売買契約書の契約事項に不備があった場合、有事のトラブル対応に苦しむことになりかねません。一度トラブルが発生してしまうと責任の所在をめぐる話し合いは簡単には落ち着かないからです。
売買契約の形式が明確になっていなければ、相手に義務の履行を求めることができなくなる可能性があります。義務を履行する前提としての売買契約が成り立っていないと見なされることがあるからです。
代金支払期日になっているのに振込がなされていない商品に不具合があるこのようなトラブルはよく聞きますが、いつまでに振込むべきか不良品をどうするのかは事前の契約条項、つまり契約書に何が書かれていたかによって明確になります。そのため売買契約を締結するにあたっては正しい形式とトラブルを未然に防ぐ取り決めを定めた書面の作成が重要になります。

売買契約書作成例

では具体的に継続的に売買契約を行う企業間での契約書を例にとって売買契約書の中身を見ていきましょう。

(基本契約)
第1条 乙は、以後継続的に甲が販売する商品を買受けるものとし、個別売買契約において特約のない限り、その他の定めはこの契約によるものとする。

今後想定する継続的な売買契約の骨格的部分を取り決める旨を定めた条項です。
継続的に売買する以上、その都度の売買で変動する可能性のない内容については、基本契約という形で定めることによって処理を簡単にします。

(個別売買契約)
第2条 個別売買契約は、乙の提出する注文書と甲の交付する注文請書の交換によって成立する。

第1条で定めた売買基本契約に対応する、個別的な契約について定めます。個別売買契約では、別途用意する注文書に求める商品と個数を記載し、それらの代金が記載された注文請書の交換によって契約を成立させます。それにより細かい取り決めを省略することができます。
注文書、注文請書の形式は、商品が何か、個数はいくつか、代金がいくらかの要所を押さえた記載がなされていれば比較的自由な形式で作成して差し支えありません。

(引渡し)
第3条 甲は、乙の指定に基づき商品を送付して乙に引渡すものとし、引渡に要する運賃その他費用は、甲の負担とする。

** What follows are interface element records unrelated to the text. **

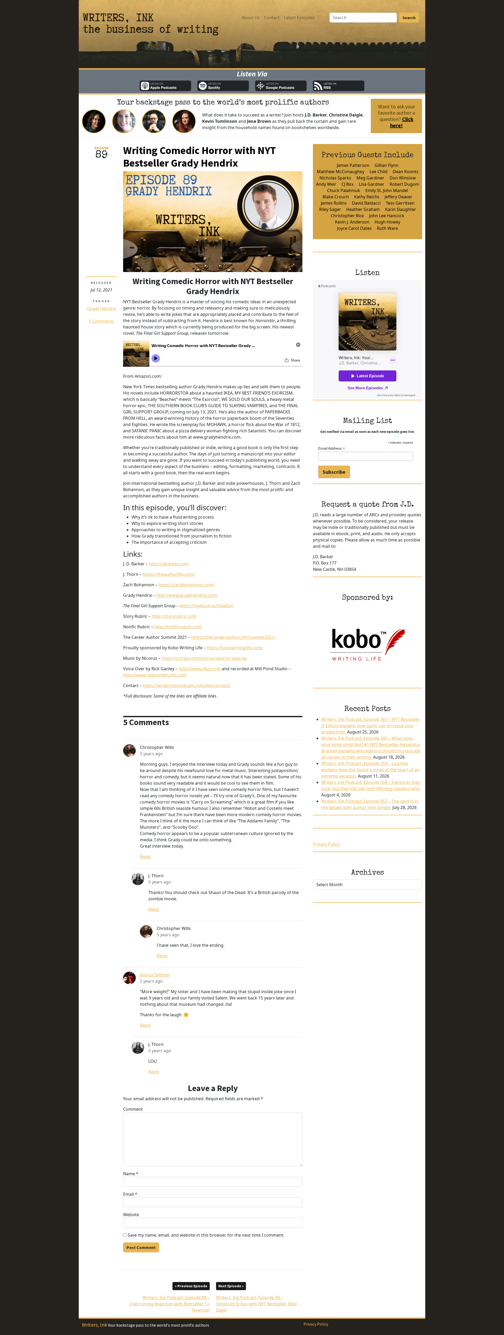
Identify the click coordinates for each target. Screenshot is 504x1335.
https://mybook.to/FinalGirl (207, 606)
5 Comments (101, 321)
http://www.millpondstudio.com (155, 675)
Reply (145, 856)
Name (130, 1174)
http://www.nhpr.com (199, 669)
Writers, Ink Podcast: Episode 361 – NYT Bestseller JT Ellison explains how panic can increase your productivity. (370, 725)
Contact (272, 17)
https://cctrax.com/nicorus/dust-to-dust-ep (204, 658)
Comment (133, 1109)
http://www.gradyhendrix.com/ (187, 595)
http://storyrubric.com (174, 616)
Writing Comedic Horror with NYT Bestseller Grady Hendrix (199, 156)
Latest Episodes (299, 17)
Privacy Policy (326, 844)
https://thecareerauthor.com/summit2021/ (233, 637)
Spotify (223, 86)
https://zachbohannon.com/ (186, 585)
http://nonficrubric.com (177, 627)
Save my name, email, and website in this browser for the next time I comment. (206, 1235)
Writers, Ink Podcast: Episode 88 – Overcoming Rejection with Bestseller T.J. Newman (169, 1299)
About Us (251, 17)
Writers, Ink (94, 1324)
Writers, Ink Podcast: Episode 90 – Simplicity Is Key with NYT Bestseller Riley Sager (256, 1299)
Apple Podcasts (165, 86)
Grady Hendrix (101, 308)
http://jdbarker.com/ (169, 564)
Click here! (401, 122)
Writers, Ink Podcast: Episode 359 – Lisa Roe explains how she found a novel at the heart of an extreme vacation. (370, 769)
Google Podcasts (281, 86)
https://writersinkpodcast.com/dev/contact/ (186, 685)
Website (131, 1214)
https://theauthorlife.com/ (169, 574)
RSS (338, 86)
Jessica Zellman (155, 975)
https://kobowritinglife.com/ (235, 648)
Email (130, 1194)
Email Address (331, 448)
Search (409, 17)
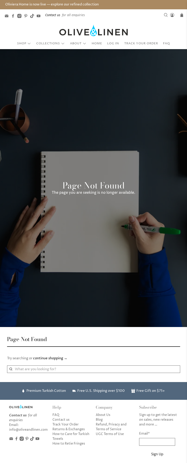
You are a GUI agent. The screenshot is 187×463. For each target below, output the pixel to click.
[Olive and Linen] (93, 30)
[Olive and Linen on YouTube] (39, 17)
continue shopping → (50, 358)
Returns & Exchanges (68, 429)
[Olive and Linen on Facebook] (14, 17)
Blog (99, 420)
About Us (103, 415)
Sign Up (157, 454)
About (76, 43)
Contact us (61, 420)
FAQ (166, 43)
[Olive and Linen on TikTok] (33, 17)
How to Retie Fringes (68, 443)
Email (144, 433)
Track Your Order (141, 43)
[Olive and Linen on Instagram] (20, 17)
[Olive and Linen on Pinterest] (27, 17)
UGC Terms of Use (110, 434)
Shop (21, 43)
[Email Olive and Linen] (8, 17)
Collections (48, 43)
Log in (113, 43)
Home (97, 43)
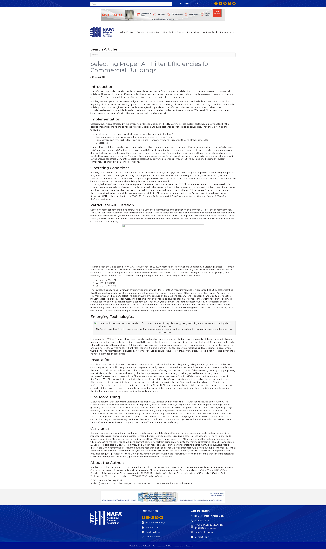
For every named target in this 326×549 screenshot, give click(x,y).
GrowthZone (191, 546)
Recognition (193, 32)
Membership (227, 32)
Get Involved (210, 32)
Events (140, 32)
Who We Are (127, 32)
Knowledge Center (173, 32)
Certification (153, 32)
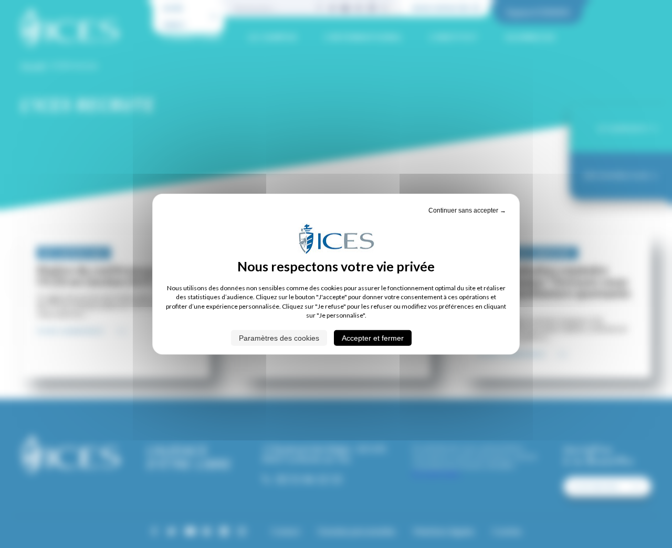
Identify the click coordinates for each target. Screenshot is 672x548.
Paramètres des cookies (279, 337)
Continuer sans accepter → (467, 210)
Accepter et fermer (373, 337)
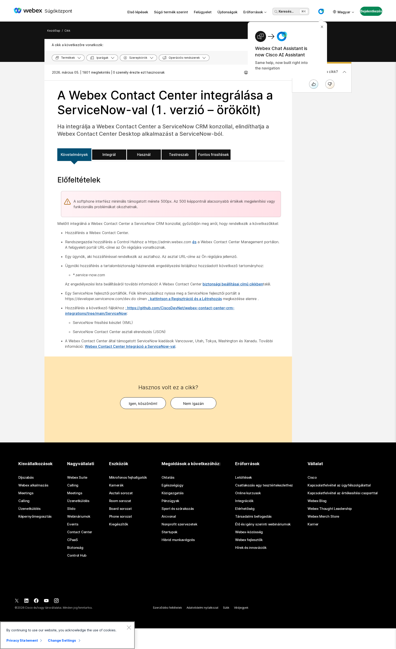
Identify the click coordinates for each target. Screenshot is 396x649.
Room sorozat (120, 501)
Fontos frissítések (213, 154)
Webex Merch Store (323, 516)
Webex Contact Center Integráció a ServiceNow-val (130, 346)
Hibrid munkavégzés (178, 539)
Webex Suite (77, 477)
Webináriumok (78, 516)
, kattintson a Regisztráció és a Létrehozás (185, 298)
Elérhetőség (245, 508)
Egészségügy (173, 485)
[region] (67, 635)
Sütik (226, 607)
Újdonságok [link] (227, 12)
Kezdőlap (53, 30)
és (194, 242)
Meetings (25, 493)
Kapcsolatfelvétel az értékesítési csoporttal (343, 493)
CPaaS (72, 539)
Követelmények (74, 154)
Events (72, 524)
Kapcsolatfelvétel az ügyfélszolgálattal (339, 485)
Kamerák (116, 485)
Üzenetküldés (29, 508)
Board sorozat (120, 508)
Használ (144, 154)
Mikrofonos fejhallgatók (128, 477)
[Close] (128, 627)
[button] (321, 11)
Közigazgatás (172, 493)
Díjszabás (25, 477)
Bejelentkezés (371, 11)
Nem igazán (193, 403)
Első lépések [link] (137, 12)
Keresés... (286, 11)
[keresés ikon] (276, 11)
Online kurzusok (248, 493)
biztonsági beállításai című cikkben (233, 284)
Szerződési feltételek (167, 607)
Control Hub (76, 555)
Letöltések (243, 477)
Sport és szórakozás (178, 508)
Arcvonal (169, 516)
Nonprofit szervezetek (179, 524)
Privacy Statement (22, 640)
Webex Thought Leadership (330, 508)
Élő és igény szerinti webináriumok (263, 524)
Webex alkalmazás (33, 485)
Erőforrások (253, 12)
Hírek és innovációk (250, 547)
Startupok (169, 532)
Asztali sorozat (121, 493)
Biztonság (75, 547)
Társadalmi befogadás (253, 516)
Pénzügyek (170, 501)
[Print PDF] (246, 72)
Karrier (313, 524)
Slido (71, 508)
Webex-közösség (249, 532)
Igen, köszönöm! (143, 403)
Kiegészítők (118, 524)
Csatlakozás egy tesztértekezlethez (264, 485)
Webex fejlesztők (248, 539)
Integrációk (244, 501)
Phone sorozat (120, 516)
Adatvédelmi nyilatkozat (202, 607)
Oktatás (168, 477)
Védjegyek (241, 607)
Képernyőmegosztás (35, 516)
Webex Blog (317, 501)
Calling (24, 501)
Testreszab (179, 154)
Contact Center (79, 532)
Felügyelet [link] (203, 12)
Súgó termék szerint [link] (171, 12)
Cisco (312, 477)
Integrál (109, 154)
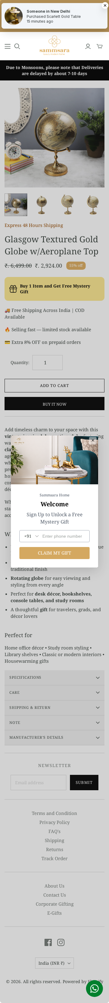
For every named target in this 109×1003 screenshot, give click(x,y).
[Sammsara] (54, 45)
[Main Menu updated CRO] (8, 46)
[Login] (88, 46)
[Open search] (17, 46)
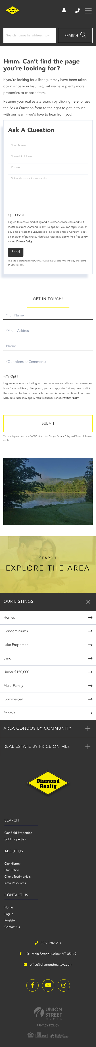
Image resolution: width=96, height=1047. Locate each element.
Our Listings (18, 602)
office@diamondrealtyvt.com (51, 965)
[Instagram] (64, 985)
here (75, 101)
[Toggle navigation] (88, 10)
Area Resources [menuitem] (15, 883)
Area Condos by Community (37, 729)
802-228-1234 (77, 10)
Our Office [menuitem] (11, 870)
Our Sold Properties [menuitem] (18, 833)
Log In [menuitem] (8, 914)
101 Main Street (50, 954)
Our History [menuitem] (12, 864)
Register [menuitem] (10, 920)
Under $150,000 (16, 672)
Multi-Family (13, 686)
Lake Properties (16, 645)
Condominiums (16, 631)
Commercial (13, 699)
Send (16, 252)
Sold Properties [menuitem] (15, 839)
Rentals (9, 713)
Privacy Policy (24, 241)
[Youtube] (48, 985)
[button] (75, 35)
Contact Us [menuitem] (12, 927)
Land (7, 658)
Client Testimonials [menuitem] (17, 876)
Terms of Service (83, 436)
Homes (9, 617)
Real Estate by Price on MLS (37, 747)
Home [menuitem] (8, 907)
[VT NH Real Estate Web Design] (48, 1013)
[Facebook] (32, 985)
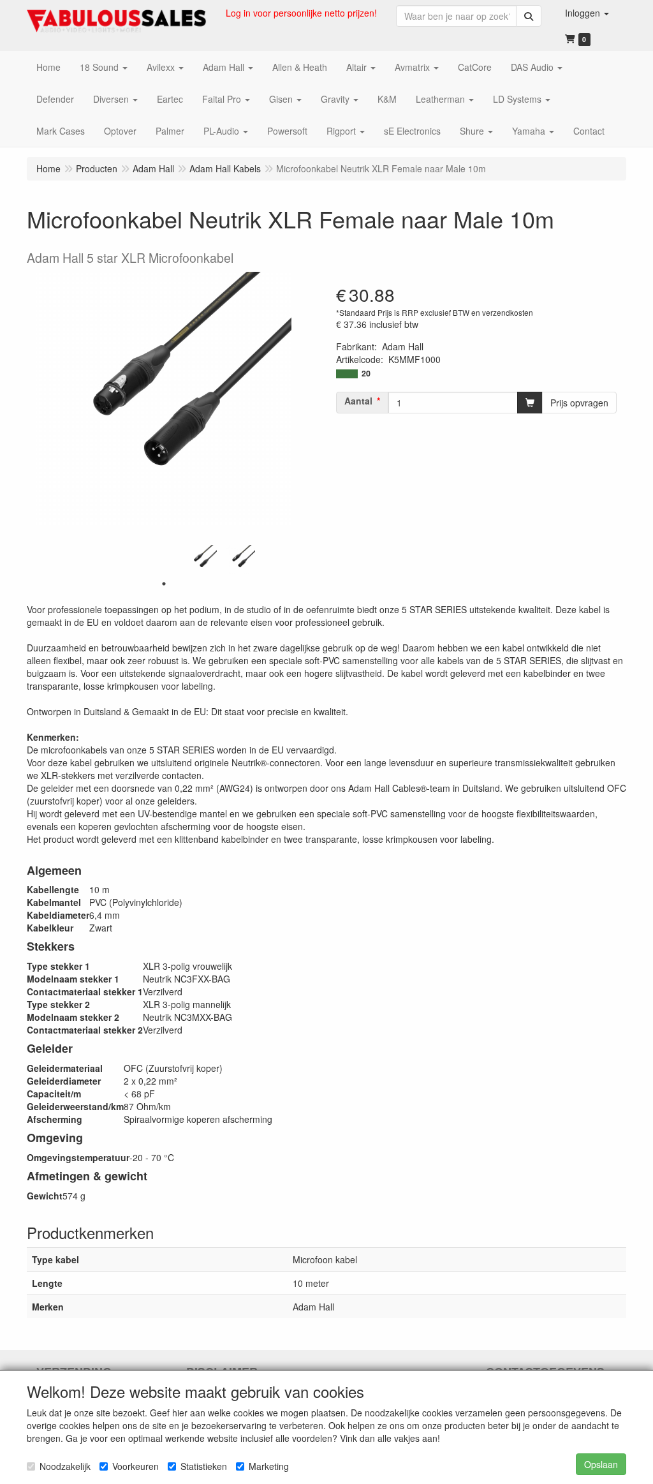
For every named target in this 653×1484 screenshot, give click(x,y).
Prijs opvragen (579, 402)
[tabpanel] (202, 559)
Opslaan (601, 1464)
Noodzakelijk (65, 1466)
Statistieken (203, 1466)
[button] (587, 13)
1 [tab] (164, 583)
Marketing (269, 1466)
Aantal (358, 400)
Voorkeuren (135, 1466)
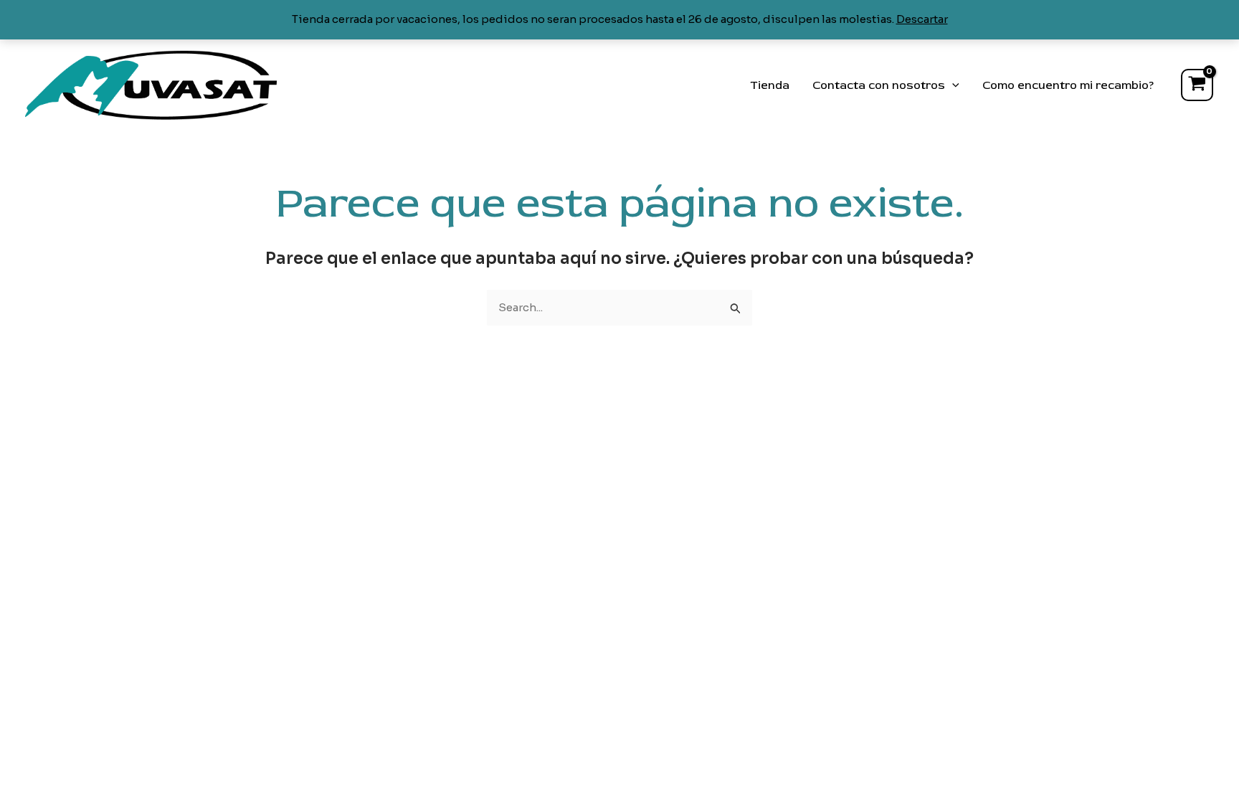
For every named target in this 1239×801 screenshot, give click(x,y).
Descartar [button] (922, 19)
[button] (952, 85)
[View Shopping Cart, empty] (1197, 85)
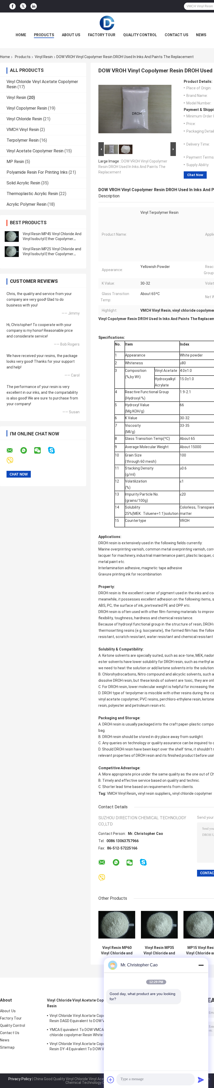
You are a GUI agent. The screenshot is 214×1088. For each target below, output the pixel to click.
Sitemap (7, 1047)
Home (21, 35)
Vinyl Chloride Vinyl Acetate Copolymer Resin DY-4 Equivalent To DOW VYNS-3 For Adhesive (82, 1047)
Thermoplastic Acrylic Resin (32, 193)
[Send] (201, 1079)
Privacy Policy (19, 1079)
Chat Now (195, 175)
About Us (71, 35)
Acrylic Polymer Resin (26, 204)
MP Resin (15, 161)
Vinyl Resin (44, 57)
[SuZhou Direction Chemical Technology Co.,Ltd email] (13, 450)
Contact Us (176, 35)
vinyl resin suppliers (154, 793)
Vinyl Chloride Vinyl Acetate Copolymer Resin (81, 1003)
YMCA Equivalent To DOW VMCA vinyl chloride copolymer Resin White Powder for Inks (83, 1033)
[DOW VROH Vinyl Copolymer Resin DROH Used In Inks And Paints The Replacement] (134, 110)
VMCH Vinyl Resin (23, 129)
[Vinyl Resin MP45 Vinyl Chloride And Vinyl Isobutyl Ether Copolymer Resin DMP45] (12, 236)
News (201, 35)
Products (44, 35)
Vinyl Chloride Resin (24, 118)
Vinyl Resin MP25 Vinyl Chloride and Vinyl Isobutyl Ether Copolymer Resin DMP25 (52, 254)
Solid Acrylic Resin (23, 182)
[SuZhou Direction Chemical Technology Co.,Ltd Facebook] (12, 6)
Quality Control (140, 35)
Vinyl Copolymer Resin (27, 108)
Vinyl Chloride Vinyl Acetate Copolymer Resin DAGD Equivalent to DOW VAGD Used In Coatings (82, 1019)
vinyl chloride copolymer (192, 793)
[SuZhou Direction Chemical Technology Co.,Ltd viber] (13, 460)
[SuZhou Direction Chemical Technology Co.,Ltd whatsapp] (26, 450)
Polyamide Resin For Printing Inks (37, 172)
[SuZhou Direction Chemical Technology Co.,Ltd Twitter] (23, 6)
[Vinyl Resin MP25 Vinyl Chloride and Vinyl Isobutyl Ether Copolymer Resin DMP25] (12, 251)
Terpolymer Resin (23, 140)
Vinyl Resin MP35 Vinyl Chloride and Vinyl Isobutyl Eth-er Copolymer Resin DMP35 (159, 950)
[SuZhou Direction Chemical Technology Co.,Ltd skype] (54, 450)
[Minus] (201, 965)
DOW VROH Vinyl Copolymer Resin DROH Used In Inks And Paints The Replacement (132, 166)
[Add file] (110, 1079)
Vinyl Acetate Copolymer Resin (35, 150)
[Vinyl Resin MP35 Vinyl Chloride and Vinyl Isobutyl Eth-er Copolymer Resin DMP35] (159, 924)
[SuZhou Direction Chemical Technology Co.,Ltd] (107, 23)
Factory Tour (101, 35)
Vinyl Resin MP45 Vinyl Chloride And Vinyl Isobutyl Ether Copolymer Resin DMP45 (52, 239)
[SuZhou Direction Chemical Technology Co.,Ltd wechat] (40, 450)
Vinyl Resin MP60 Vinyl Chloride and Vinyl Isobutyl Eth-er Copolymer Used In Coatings (117, 950)
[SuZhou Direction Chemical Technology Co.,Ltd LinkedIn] (33, 6)
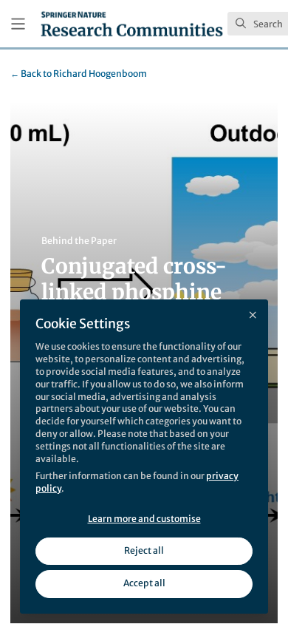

商品の引渡方法についての定めです。運送以外にも、商品の特性に応じて内容を改変します。
運送を引渡方法とする場合は、運賃等の費用負担は売り手か買い手かなどを定めておきましょう。例では売主(甲)の負担として記載していますが、買主の負担とする場合もあります。

(検品)
第4条 乙は、甲より本商品の引渡を受けた後、本商品に数量不足又は直ちに発見できる瑕疵がある場合には、速やかに甲に通知するものとする。

この規定は義務の履行について定めているため、重要な規定となります。
具体的には商品を受け取った買主が、商品の数量や不備について速やかにチェックし、該当事由がある場合は売主への報告義務があることを定め、報告がなされない場合、買主は該当事由を理由とした返品、交換、損害賠償等の請求ができないとする定めです。
速やかにとはどの程度の期間かや、無作為に抽出した数個のみで検品を行っていた場合にチェックによって発見できずに通知が遅れてしまった場合の対応など、当事者で協議が行える場合は契約条項として追加しましょう。

(危険負担)
第5条 商品の引渡完了以前に生じた商品の滅失、毀損、その他の一切の損害は、甲の責に帰すべきものを除き乙の負担とする。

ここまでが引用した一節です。